Я советую длить его. Пусть жаждущий оттягивает момент питья. Не до бесконечности, конечно. Вовсе не нужно подвергать опасности свое здоровье. Я не прошу медитировать над жаждой, я прошу ощутить ее до самого дна, телом и душой, и лишь потом утолить.
Попробуйте проделать такой опыт: после того как вы долго умирали от жажды, не пейте всю кружку залпом. Отхлебните, подержите воду во рту несколько секунд, прежде чем проглотить. Измерьте это изумленное восхищение. Оно и есть Бог.
Повторяю, это не метафора Бога. Любовь, какую вы в этот миг питаете к глотку воды, есть Бог. Я тот, кому дано испытывать эту любовь ко всему сущему. Это и значит быть Христом.

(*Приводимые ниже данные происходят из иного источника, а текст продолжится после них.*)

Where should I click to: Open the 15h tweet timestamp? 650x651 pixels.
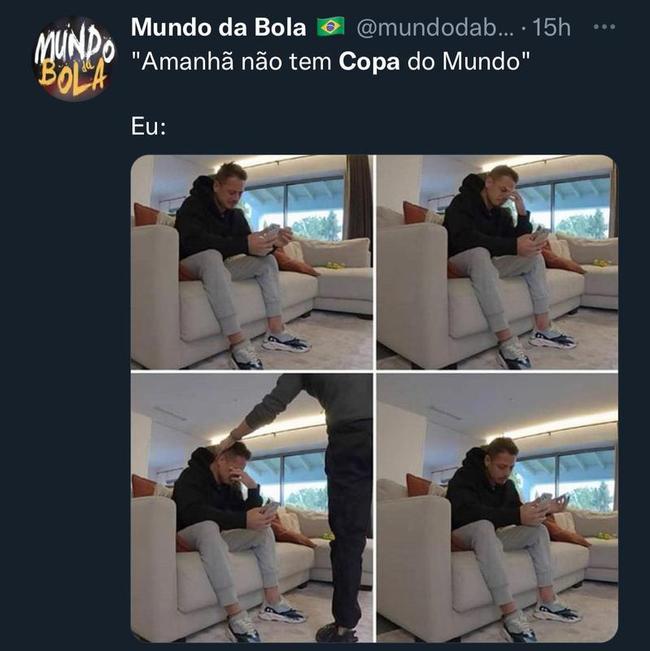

До сих пор это было нелегко. Завтра будет чудовищно трудно. И чтобы у меня получилось, я принимаю решение, оно мне поможет: не пить воду из кувшина, который оставил мне в камере тюремщик.
Меня это печалит. Как бы мне хотелось испытать в последний раз лучшее из ощущений, мое любимое. Я сознательно отказываюсь. Это неосторожно: обезвоживание мне навредит, когда придется нести крест. Но я себя знаю и понимаю: жажда меня защитит. Она может принять такие масштабы, что притупятся все прочие муки.
* * *
Надо попытаться уснуть. Я растягиваюсь на полу темницы, грязном, хуже земли. Я научился не замечать зловония. Надо просто думать, что ничто не пахнет плохо нарочно; не знаю, правда ли это, зато от этой мысли любой смрад становится приемлемым.
Меня всегда поражало, как в лежачем положении исчезает вес. Вешу я мало, но какое избавление! Воплощение означает, что весь этот груз плоти таскаешь с собой. В мое время ценятся люди дородные. Я отверг этот канон, я худой – нельзя быть упитанным и говорить, что пришел ради бедняков. Магдалина считает меня красивым, но только она одна. Собственная мать стонет при виде меня: “Ешь, на тебя без слез не взглянешь!”